◆ **Source text**
┄┄┄┄┄┄┄┄┄┄┄┄┄┄┄┄┄┄┄┄

22. Exhibit 'J' is copy of the order dated 24.4.92 wherefrom it appears that after institution of the suit upon an application of the plaintiff Justice Hazari (as His Lordship then was) restrained defendant No. 1 from making any payment or remitting any sum amounting to Rs. 97,02,153.90p out of the total sum of Rs. 1,61,10,999.90p to defendant No. 2 without further order of the Court. Copy of the order dated 5.5.92 passed by Justice Padma Khastgir (as Her Lordship then was) marked as Ext. L shows that the said interim order was subsequently vacated.

23. Indisputable is the fact that after the interim order was vacated, defendant No. 1 bank remitted 90% of the total money in Indian Currency to defendant No. 2 and 10% to the plaintiff. It has been contended by Mr. Mitra the learned senior advocate for the plaintiff that such payments were made by defendant No. 1 bank even though there was no express order or leave granted by this Court to do so and even though the question as to how the money was to be proportioned was a question to be decided in this suit. As contended by Mr. Mitra, on April 2, 1992 defendant No. 1 bank received the sum of US $ 5,59,696.14 equivalent to Rs. 1,61,10,999.90p in Indian Currency from the National Bank of Egypt and defendant No. 1 bank divided the entire amount received by them in the proportion of 90 : 10 and made over 90% of the said money to defendant No. 2 and 10% to the plaintiff. The letter dated 7th May, 1992 addressed by defendant No. 1 bank to the original plaintiff which is marked as Ext. M reveals that defendant No. 1 bank remitted Rs. 1,42,04,588.00 being 90% of value of the amount received to defendant No. 2 ECGC and credited Rs. 15,78,288 being 10% of the amount received to the current account of the original plaintiff. It has been argued by Mr. Mitra that even though defendant No. 2 paid out only Rs. 64,08,846 under the policy of insurance (Exhibit 'D'), due to wrongful act of defendant No. 1, defendant No. 2 received the excess sum of (Rs. 1,42,04,588 less Rs. 64,08,846) Rs. 77,95,742. Mr. Mitra has further contended that the said excess amount has been generated due to devaluation of the Rupee against the Dollar and cannot be said to be recovery of 'loss' under the policy.

┄┄┄┄┄┄┄┄┄┄┄┄┄┄┄┄┄┄┄┄

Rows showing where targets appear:
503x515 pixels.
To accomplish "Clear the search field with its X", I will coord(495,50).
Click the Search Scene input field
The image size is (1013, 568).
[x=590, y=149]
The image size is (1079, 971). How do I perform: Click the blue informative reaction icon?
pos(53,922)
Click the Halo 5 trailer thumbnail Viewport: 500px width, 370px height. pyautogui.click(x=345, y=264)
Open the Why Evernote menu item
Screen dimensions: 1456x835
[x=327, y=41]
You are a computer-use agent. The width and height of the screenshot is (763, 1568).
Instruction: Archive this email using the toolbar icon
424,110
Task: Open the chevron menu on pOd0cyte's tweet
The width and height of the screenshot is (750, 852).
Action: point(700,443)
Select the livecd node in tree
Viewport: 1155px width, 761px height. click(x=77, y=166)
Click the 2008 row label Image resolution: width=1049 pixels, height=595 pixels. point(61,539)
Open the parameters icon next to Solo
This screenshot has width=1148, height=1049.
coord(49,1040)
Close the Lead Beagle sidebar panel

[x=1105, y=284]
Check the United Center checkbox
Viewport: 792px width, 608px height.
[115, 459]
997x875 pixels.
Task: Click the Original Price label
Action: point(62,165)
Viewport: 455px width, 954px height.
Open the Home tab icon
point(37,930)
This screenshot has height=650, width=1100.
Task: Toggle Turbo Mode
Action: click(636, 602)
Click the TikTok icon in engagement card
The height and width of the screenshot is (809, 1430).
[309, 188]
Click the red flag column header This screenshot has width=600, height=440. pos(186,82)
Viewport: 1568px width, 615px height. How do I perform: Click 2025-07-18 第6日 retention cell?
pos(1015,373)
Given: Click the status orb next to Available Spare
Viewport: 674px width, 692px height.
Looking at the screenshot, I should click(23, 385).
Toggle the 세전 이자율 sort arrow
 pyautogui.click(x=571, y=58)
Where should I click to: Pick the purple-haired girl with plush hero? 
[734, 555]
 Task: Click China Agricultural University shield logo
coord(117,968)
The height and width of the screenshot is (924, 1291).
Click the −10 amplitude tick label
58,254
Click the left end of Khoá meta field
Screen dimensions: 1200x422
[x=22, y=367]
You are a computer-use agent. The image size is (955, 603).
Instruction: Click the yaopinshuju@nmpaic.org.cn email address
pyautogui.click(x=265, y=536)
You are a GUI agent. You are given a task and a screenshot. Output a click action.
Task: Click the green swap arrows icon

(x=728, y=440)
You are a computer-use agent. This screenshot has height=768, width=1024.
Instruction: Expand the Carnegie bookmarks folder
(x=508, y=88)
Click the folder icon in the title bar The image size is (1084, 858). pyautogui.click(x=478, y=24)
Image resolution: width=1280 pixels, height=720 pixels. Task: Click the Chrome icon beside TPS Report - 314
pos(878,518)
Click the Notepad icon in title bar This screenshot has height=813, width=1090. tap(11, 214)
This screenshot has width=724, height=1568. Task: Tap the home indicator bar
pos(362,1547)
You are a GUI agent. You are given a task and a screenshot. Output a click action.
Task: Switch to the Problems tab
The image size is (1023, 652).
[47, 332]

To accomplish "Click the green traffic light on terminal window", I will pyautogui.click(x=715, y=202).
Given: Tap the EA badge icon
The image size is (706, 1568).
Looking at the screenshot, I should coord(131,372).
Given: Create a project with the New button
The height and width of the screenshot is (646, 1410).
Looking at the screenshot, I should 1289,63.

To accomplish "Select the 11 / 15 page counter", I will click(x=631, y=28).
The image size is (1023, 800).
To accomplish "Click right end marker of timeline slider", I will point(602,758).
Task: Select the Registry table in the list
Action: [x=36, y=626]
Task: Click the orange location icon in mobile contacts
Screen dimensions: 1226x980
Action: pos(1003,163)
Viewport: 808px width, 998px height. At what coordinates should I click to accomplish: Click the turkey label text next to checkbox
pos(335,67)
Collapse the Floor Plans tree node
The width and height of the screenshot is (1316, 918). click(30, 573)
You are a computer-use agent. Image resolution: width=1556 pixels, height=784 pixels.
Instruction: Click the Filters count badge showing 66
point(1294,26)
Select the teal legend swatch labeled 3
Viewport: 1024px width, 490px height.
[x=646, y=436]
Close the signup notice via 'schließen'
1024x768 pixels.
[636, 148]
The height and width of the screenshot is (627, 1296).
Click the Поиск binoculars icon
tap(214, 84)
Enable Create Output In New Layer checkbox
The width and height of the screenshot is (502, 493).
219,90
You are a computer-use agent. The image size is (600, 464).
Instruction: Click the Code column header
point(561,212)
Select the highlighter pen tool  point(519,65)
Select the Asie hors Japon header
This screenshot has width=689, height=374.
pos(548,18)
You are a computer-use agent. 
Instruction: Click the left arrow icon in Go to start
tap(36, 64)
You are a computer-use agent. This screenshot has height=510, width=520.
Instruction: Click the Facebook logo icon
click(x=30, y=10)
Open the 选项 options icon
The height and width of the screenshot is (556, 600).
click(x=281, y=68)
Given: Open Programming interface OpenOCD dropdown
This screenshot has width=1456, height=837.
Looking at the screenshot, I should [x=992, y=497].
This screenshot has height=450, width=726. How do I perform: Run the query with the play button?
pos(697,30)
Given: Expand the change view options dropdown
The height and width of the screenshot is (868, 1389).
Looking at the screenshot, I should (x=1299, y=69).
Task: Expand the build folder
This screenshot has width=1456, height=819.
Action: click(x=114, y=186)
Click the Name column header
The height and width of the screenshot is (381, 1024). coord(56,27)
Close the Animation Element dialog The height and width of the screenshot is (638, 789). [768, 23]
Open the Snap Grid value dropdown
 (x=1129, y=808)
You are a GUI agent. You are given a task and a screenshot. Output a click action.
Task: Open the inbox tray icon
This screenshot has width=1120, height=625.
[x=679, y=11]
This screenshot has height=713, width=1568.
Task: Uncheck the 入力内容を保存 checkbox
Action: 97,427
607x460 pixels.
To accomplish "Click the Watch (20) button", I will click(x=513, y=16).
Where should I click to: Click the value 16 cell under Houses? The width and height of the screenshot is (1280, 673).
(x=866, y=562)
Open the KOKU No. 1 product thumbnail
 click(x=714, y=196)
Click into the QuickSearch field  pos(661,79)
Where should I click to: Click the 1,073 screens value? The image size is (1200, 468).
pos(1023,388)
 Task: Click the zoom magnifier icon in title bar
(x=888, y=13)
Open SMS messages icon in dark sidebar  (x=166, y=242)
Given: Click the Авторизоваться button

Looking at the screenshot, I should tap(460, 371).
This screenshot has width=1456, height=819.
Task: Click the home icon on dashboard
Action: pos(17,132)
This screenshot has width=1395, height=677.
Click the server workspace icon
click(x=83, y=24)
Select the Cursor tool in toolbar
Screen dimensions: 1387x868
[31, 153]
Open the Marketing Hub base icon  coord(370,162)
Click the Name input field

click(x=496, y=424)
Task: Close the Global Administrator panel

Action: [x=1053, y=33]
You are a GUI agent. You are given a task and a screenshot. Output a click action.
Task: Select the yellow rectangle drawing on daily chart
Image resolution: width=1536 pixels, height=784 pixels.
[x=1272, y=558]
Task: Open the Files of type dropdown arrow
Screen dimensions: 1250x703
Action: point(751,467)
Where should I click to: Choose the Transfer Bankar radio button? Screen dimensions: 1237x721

┄┄┄┄┄┄┄┄┄┄┄┄┄┄┄┄┄┄┄┄

◆ **Exercises to complete**
1. From the judgment excerpt, extract the passage starting with "22. Exhibit 'J'" and going on through "was subsequently vacated.".
2. According to the judgment excerpt, what sum did defendant No. 1 bank receive from the National Bank of Egypt on April 2, 1992?

◆ **Answers**
1.
22. Exhibit 'J' is copy of the order dated 24.4.92 wherefrom it appears that after institution of the suit upon an application of the plaintiff Justice Hazari (as His Lordship then was) restrained defendant No. 1 from making any payment or remitting any sum amounting to Rs. 97,02,153.90p out of the total sum of Rs. 1,61,10,999.90p to defendant No. 2 without further order of the Court. Copy of the order dated 5.5.92 passed by Justice Padma Khastgir (as Her Lordship then was) marked as Ext. L shows that the said interim order was subsequently vacated.

2. US $ 5,59,696.14, equivalent to Rs. 1,61,10,999.90p in Indian Currency.